The Internet Oracle has pondered your question deeply. Your question was:

> write me pls
> xxxxxxx@xxxxxxxxxxx.com

And in response, thus spake the Oracle:

} Dear xxxxxxx@xxxxxxxxxxx.com
}
} I am Zadoc Mbutu, former High Priest of the Oracle, who died suddenly
} as a result of a woodchuck attack.  I am writing this letter to ask for
} your support and cooperation to carry out a business opportunity in my
} department.  My acolytes discovered a number of abandoned questions in
} the Oracle's queue, approximately 15,000,000 of them.
}
} Since his death, we have been expecting the Oracle's next of Kin (Lisa)
} to come over and put claims on these questions.  But unfortunately no
} one has ever appeared to claim these questions, and I and other
} officials have agreed to make business with you and release the
} questions into your mail spool.  We have agreed that the ratio of
} answers will be status thus: 20% for you to answer as a foreign
} partner, and we will answer the remaining 80% ourselves.  I'm sure you
} can see what a lucrative transaction this is for both of us.
}
} Note that this transaction must be STRICTLY CONFIDENTIAL because of
} its nature.
}
} I look forward to your quick response.
}
} Zadoc Mbutu


1318-10    (1fhhc dist, 3.4 mean)
Selected-By: "Tim Chew" <twchew@mindspring.com>

The Internet Oracle has pondered your question deeply. Your question was:

> should I leave my place to look for a better living?

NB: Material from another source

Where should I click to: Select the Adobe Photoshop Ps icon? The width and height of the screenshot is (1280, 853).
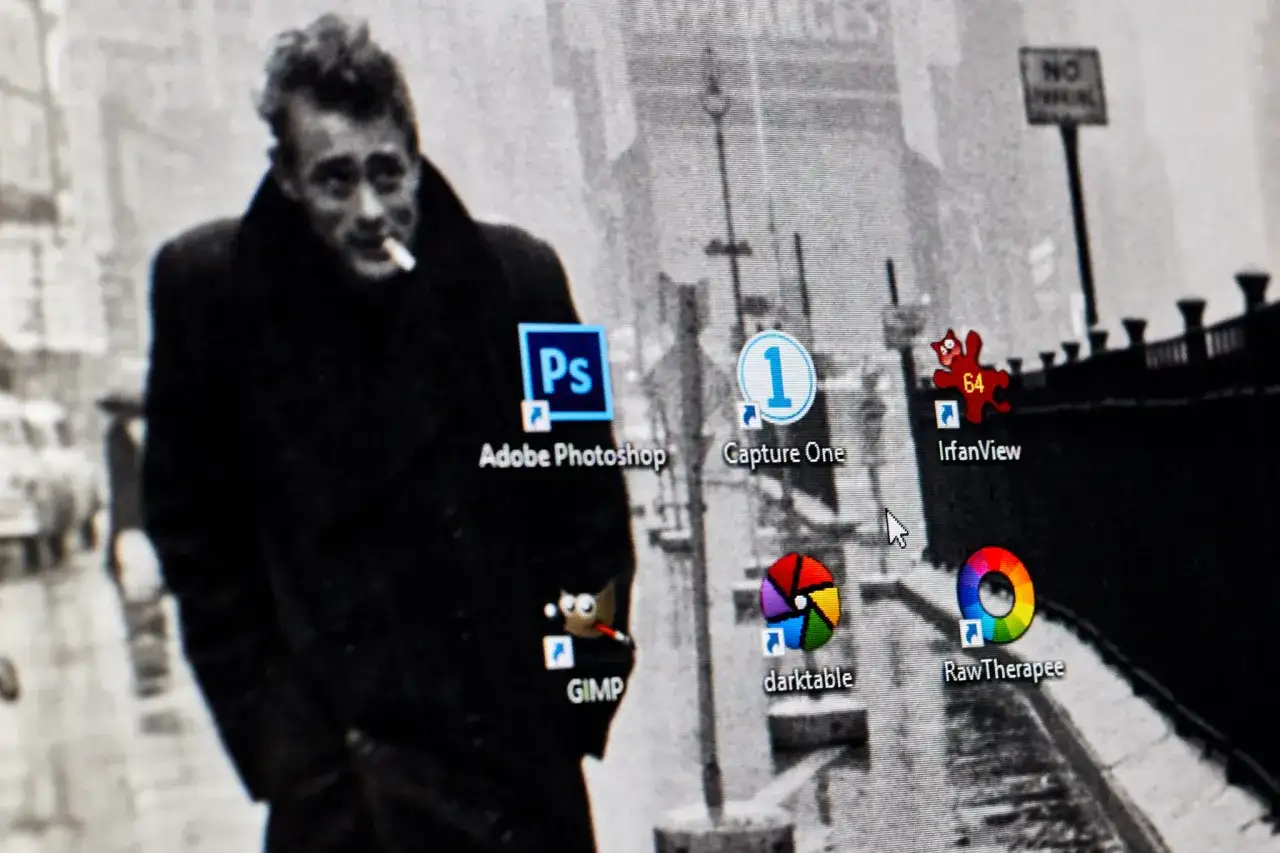coord(566,372)
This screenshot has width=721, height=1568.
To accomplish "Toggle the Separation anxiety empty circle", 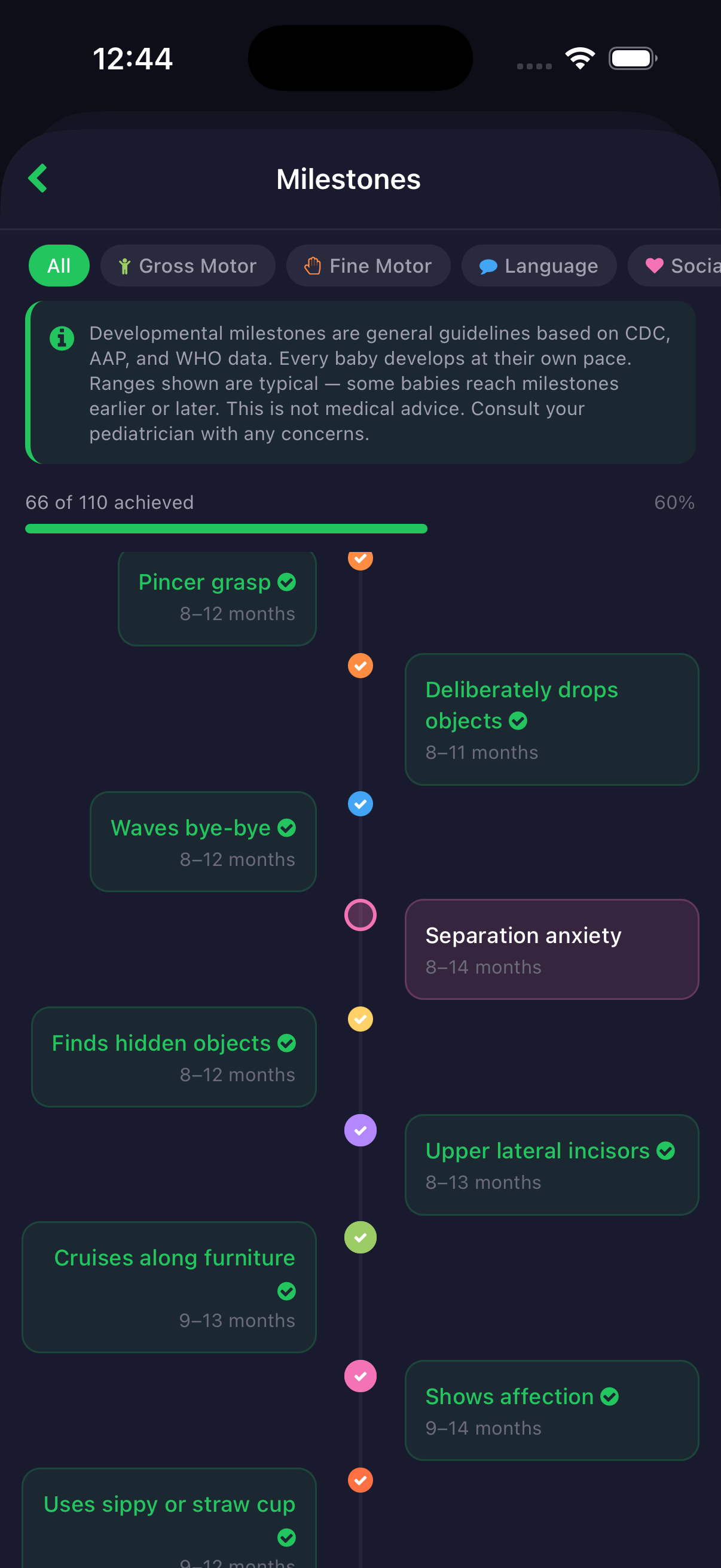I will (x=360, y=915).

And in response, thus spake the Oracle:

} Well let's see how your life would change if you left to look for
} a better living:
}
} Current                            Possible Future
} ----------------------------------------------------------------------
} Job: COBOL programmer: fixing      Job: Park ranger: tending
} bugs in mailing list software,     trails, monitoring wildlife,
} enabling millions more pieces of   assisting lost hikers, fighting
} junk mail to be sent.              wildfires.
}
} Diet: Fat free junkfood, diet      Diet: Fresh salads, braised leafy
} soda, TV dinners, fast food, and   and roasted root vegetables, water,
} highly processed food stuffs.      brown rice, varied beans and fruit.
}
} Physique: 450lbs (32 stone), bad   Physique: 220lbs (16 stone), mild
} B.O., greasy hair, pale pimpy      musky scent, short hair, smooth well
} skin, no muscle tone, and          tanned skin, chiselled body, and can
} difficulty walking.                jog up steep hills carrying 200lbs.
}
} Salary: $60,000 to $80,000         Salary: $30,000 to $40,000 depending
} depending on overtime available.   on relevant education.
}
} Residence: $2200-a-month one       Residence: $800-a-month log
} bedroom, with an excellent view    cabin, excellent nature vista (with
} (and loud sounds) of the elevated  animal sounds), walk to work and
} train, walk to shops.              waterfalls.
}
} Other Expenses: ~$100/mn train,    Other Expenses: ~$200/mn food,
} ~$600/mn food, ~$60/mn cable TV,   ~$200/mn utilities, ~$50/mn film,
} ~$200/mn utilities, ~$200/mn       ~$100/mn gifts for girlfriend, and
} beer, and $40/mn (more with        ~$500/mn into savings
} overtime) into savings.
}
} Love life: minimal to none.        Love life: "spring in the forest"
}                                    will include you.
}
}
} Looks like you've little to lose but fat and TV and a lot of life to
} gain.
}
} You owe the Oracle a good campsite reservation at Yosemite.